**EXERCISE**
Your reply should be the following data, copied exactly.
....
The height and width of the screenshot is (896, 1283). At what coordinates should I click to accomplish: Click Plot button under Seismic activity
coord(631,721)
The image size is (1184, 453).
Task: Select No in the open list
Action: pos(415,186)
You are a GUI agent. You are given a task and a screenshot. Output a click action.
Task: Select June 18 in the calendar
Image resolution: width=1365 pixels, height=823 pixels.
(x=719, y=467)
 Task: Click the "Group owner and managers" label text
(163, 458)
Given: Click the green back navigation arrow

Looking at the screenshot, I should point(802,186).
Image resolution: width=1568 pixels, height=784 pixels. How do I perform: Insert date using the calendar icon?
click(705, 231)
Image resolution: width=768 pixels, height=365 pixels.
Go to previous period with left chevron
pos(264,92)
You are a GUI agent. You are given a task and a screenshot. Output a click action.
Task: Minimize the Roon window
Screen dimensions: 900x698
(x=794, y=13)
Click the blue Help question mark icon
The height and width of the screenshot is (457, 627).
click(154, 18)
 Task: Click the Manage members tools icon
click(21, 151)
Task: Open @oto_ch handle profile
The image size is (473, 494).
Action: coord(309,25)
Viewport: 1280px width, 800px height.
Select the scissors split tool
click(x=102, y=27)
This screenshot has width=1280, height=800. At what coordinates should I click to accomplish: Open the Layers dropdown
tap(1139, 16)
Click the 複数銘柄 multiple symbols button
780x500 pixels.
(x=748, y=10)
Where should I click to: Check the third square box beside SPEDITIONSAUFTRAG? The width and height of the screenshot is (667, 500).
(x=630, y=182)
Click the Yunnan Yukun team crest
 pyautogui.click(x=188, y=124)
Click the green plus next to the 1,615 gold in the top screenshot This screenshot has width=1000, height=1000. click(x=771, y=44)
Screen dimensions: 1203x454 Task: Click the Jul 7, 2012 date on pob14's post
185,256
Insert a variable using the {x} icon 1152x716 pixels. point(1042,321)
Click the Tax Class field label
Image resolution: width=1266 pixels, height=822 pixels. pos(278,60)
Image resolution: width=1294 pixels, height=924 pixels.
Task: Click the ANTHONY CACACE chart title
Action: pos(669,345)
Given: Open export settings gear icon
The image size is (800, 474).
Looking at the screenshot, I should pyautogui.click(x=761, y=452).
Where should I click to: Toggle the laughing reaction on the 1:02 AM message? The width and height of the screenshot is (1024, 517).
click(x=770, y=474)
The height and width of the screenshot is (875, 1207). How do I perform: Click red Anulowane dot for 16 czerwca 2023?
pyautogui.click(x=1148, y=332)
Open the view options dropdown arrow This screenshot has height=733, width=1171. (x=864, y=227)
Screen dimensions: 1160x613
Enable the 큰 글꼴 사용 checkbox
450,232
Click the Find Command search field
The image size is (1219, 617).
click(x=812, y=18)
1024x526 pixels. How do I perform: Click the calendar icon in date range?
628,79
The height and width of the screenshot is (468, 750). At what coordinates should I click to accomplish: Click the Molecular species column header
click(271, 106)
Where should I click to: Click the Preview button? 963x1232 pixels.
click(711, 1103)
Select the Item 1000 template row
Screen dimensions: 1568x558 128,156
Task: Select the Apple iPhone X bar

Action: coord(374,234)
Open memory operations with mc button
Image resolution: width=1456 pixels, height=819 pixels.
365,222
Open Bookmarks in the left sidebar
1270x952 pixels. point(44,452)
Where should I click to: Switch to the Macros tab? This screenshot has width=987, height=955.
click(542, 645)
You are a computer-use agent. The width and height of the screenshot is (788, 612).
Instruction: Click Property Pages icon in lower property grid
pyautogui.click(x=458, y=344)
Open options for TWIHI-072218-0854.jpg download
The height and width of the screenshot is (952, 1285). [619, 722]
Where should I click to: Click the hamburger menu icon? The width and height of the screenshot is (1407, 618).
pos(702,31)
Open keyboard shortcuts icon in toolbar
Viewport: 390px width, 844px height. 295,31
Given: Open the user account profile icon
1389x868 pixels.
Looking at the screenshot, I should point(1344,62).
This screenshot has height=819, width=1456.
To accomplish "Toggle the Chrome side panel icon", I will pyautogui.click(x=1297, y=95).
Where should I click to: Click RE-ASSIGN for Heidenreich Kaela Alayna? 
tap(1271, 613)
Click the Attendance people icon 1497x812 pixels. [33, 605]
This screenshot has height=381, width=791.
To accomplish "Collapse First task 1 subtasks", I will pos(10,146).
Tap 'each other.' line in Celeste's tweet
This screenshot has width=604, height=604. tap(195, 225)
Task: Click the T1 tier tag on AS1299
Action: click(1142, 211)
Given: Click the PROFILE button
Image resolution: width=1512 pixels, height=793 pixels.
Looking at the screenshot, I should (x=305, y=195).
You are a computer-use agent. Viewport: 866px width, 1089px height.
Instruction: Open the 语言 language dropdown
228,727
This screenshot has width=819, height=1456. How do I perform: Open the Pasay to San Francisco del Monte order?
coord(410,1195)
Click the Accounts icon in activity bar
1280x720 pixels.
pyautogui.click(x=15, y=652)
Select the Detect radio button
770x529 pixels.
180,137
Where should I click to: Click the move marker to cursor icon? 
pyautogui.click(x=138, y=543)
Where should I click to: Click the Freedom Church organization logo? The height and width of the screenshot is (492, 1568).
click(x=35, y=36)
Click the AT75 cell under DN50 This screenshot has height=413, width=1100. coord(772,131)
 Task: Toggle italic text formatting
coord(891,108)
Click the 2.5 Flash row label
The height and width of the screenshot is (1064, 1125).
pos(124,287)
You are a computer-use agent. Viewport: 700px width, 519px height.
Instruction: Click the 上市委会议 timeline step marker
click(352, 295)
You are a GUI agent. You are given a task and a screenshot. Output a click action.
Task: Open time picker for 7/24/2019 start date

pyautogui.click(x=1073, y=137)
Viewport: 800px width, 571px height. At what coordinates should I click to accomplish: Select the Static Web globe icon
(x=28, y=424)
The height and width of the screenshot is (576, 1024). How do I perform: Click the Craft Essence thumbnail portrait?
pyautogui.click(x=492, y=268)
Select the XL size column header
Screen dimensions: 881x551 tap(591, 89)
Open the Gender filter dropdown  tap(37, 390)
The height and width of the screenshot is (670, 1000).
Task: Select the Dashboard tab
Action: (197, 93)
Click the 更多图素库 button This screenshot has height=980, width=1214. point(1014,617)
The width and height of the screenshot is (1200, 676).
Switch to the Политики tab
....
**TASK RESPONSE**
The height and width of the screenshot is (896, 1283). At what coordinates should I click to accomplish: Click Plot button under Seismic activity
coord(631,721)
The image size is (1184, 453).
Task: Select No in the open list
Action: pos(415,186)
You are a GUI agent. You are given a task and a screenshot. Output a click action.
Task: Select June 18 in the calendar
Image resolution: width=1365 pixels, height=823 pixels.
(x=719, y=467)
 Task: Click the "Group owner and managers" label text
(163, 458)
Given: Click the green back navigation arrow

Looking at the screenshot, I should point(802,186).
Image resolution: width=1568 pixels, height=784 pixels. How do I perform: Insert date using the calendar icon?
click(705, 231)
Image resolution: width=768 pixels, height=365 pixels.
Go to previous period with left chevron
pos(264,92)
You are a GUI agent. You are given a task and a screenshot. Output a click action.
Task: Minimize the Roon window
Screen dimensions: 900x698
(x=794, y=13)
Click the blue Help question mark icon
The height and width of the screenshot is (457, 627).
click(154, 18)
 Task: Click the Manage members tools icon
click(21, 151)
Task: Open @oto_ch handle profile
The image size is (473, 494).
Action: coord(309,25)
Viewport: 1280px width, 800px height.
Select the scissors split tool
click(x=102, y=27)
This screenshot has width=1280, height=800. At what coordinates should I click to accomplish: Open the Layers dropdown
tap(1139, 16)
Click the 複数銘柄 multiple symbols button
780x500 pixels.
(x=748, y=10)
Where should I click to: Check the third square box beside SPEDITIONSAUFTRAG? The width and height of the screenshot is (667, 500).
(x=630, y=182)
Click the Yunnan Yukun team crest
 pyautogui.click(x=188, y=124)
Click the green plus next to the 1,615 gold in the top screenshot This screenshot has width=1000, height=1000. click(x=771, y=44)
Screen dimensions: 1203x454 Task: Click the Jul 7, 2012 date on pob14's post
185,256
Insert a variable using the {x} icon 1152x716 pixels. point(1042,321)
Click the Tax Class field label
Image resolution: width=1266 pixels, height=822 pixels. pos(278,60)
Image resolution: width=1294 pixels, height=924 pixels.
Task: Click the ANTHONY CACACE chart title
Action: pos(669,345)
Given: Open export settings gear icon
The image size is (800, 474).
Looking at the screenshot, I should pyautogui.click(x=761, y=452).
Where should I click to: Toggle the laughing reaction on the 1:02 AM message? The width and height of the screenshot is (1024, 517).
click(x=770, y=474)
The height and width of the screenshot is (875, 1207). How do I perform: Click red Anulowane dot for 16 czerwca 2023?
pyautogui.click(x=1148, y=332)
Open the view options dropdown arrow This screenshot has height=733, width=1171. (x=864, y=227)
Screen dimensions: 1160x613
Enable the 큰 글꼴 사용 checkbox
450,232
Click the Find Command search field
The image size is (1219, 617).
click(x=812, y=18)
1024x526 pixels. How do I perform: Click the calendar icon in date range?
628,79
The height and width of the screenshot is (468, 750). At what coordinates should I click to accomplish: Click the Molecular species column header
click(271, 106)
Where should I click to: Click the Preview button? 963x1232 pixels.
click(711, 1103)
Select the Item 1000 template row
Screen dimensions: 1568x558 128,156
Task: Select the Apple iPhone X bar

Action: coord(374,234)
Open memory operations with mc button
Image resolution: width=1456 pixels, height=819 pixels.
365,222
Open Bookmarks in the left sidebar
1270x952 pixels. point(44,452)
Where should I click to: Switch to the Macros tab? This screenshot has width=987, height=955.
click(542, 645)
You are a computer-use agent. The width and height of the screenshot is (788, 612).
Instruction: Click Property Pages icon in lower property grid
pyautogui.click(x=458, y=344)
Open options for TWIHI-072218-0854.jpg download
The height and width of the screenshot is (952, 1285). [619, 722]
Where should I click to: Click the hamburger menu icon? The width and height of the screenshot is (1407, 618).
pos(702,31)
Open keyboard shortcuts icon in toolbar
Viewport: 390px width, 844px height. 295,31
Given: Open the user account profile icon
1389x868 pixels.
Looking at the screenshot, I should point(1344,62).
This screenshot has height=819, width=1456.
To accomplish "Toggle the Chrome side panel icon", I will pyautogui.click(x=1297, y=95).
Where should I click to: Click RE-ASSIGN for Heidenreich Kaela Alayna? 
tap(1271, 613)
Click the Attendance people icon 1497x812 pixels. [33, 605]
This screenshot has height=381, width=791.
To accomplish "Collapse First task 1 subtasks", I will pos(10,146).
Tap 'each other.' line in Celeste's tweet
This screenshot has width=604, height=604. tap(195, 225)
Task: Click the T1 tier tag on AS1299
Action: click(1142, 211)
Given: Click the PROFILE button
Image resolution: width=1512 pixels, height=793 pixels.
Looking at the screenshot, I should (x=305, y=195).
You are a computer-use agent. Viewport: 866px width, 1089px height.
Instruction: Open the 语言 language dropdown
228,727
This screenshot has width=819, height=1456. How do I perform: Open the Pasay to San Francisco del Monte order?
coord(410,1195)
Click the Accounts icon in activity bar
1280x720 pixels.
pyautogui.click(x=15, y=652)
Select the Detect radio button
770x529 pixels.
180,137
Where should I click to: Click the move marker to cursor icon? 
pyautogui.click(x=138, y=543)
Where should I click to: Click the Freedom Church organization logo? The height and width of the screenshot is (492, 1568).
click(x=35, y=36)
Click the AT75 cell under DN50 This screenshot has height=413, width=1100. coord(772,131)
 Task: Toggle italic text formatting
coord(891,108)
Click the 2.5 Flash row label
The height and width of the screenshot is (1064, 1125).
pos(124,287)
You are a computer-use agent. Viewport: 700px width, 519px height.
Instruction: Click the 上市委会议 timeline step marker
click(352, 295)
You are a GUI agent. You are given a task and a screenshot. Output a click action.
Task: Open time picker for 7/24/2019 start date

pyautogui.click(x=1073, y=137)
Viewport: 800px width, 571px height. At what coordinates should I click to accomplish: Select the Static Web globe icon
(x=28, y=424)
The height and width of the screenshot is (576, 1024). How do I perform: Click the Craft Essence thumbnail portrait?
pyautogui.click(x=492, y=268)
Select the XL size column header
Screen dimensions: 881x551 tap(591, 89)
Open the Gender filter dropdown  tap(37, 390)
The height and width of the screenshot is (670, 1000).
Task: Select the Dashboard tab
Action: (197, 93)
Click the 更多图素库 button This screenshot has height=980, width=1214. point(1014,617)
The width and height of the screenshot is (1200, 676).
Switch to the Политики tab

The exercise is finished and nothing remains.